A #MulherCientista dessa semana começou a carreira estudando esse ator renegado das nossas defesas naturais – e hoje gere verbas de pesquisa na Universidade de Notthingham

Por Maria Clara Rossini
Atualizado em 10 Maio 2021, 16h50 - Publicado em 8 Maio 2021, 07h25

“Eu nunca me vi fazendo nada que não fosse ciência”. Essa é a primeira frase que Maria Augusta Arruda diz quando começa a contar sua história. Desde criança, ela gostava de misturar perfumes e brincar com kits de laboratório infantis. Durante o ensino médio, fez um curso técnico em biotecnologia, e logo depois passou em um concurso para trabalhar como biotecnóloga da Universidade Estadual do Rio de Janeiro (UERJ). No mesmo ano, passou no vestibular para cursar biologia lá mesmo. 

Na graduação, Arruda se interessou por um assunto bastante negligenciado na época: os neutrófilos, um tipo específico de célula do sistema imunológico. Arruda descreve os neutrófilos como “kamikazes”: a medula óssea os produz quando o corpo detecta algum perigo, e cada um deles só vive 24h para combater o invasor. Os pesquisadores não davam muita atenção a eles justamente porque achavam que não valia a pena estudar uma célula que vive tão pouco. Mas ela mostrou que os neutrófulos são suicidas bastante sofisticados.

Eles possuem em sua membrana um grupo de enzimas chamadas NADPH-Oxidase. Elas pegam as moléculas de oxigênio que respiramos (formadas por dois átomos de oxigênio, O2) e colocam um elétron a mais ali, formando o que se chama de superóxido. Esse superóxido é instável, e por isso acaba reagindo com outras substâncias ao seu redor – e é aí que a mágica do neutrófilo acontece.

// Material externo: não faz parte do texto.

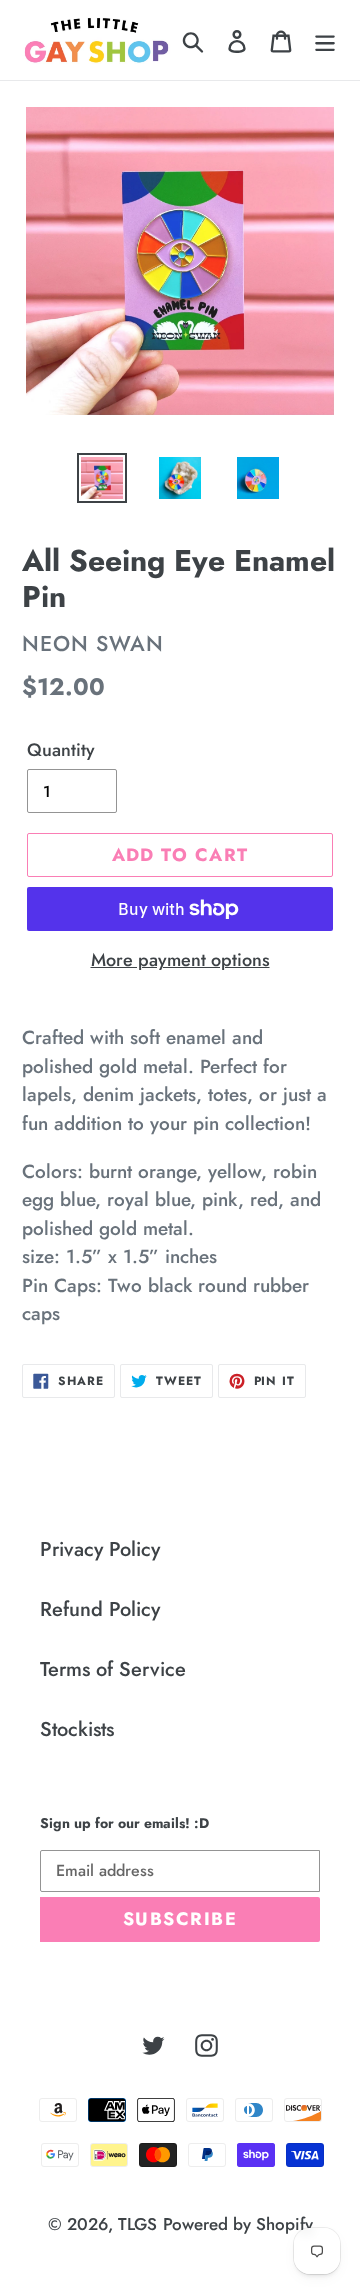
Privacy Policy (100, 1549)
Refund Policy (100, 1609)
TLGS (137, 2224)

Quando a célula engole um invasor, o superóxido é liberado aos montes. Ele danifica a parede da bactéria deglutida e dá origem a outras substâncias reativas – como a água oxigenada, que também colabora com a aniquilição do patógeno. Quando o neutrófilo não consegue identificar uma partícula única, ele adota a versão microscópica de atirar para todo o lado: joga o superóxido para fora de si. (A cientista, inclusive, descobriu que jogar superóxido na vizinhança do neutrófilo acaba aumentando sua vida útil).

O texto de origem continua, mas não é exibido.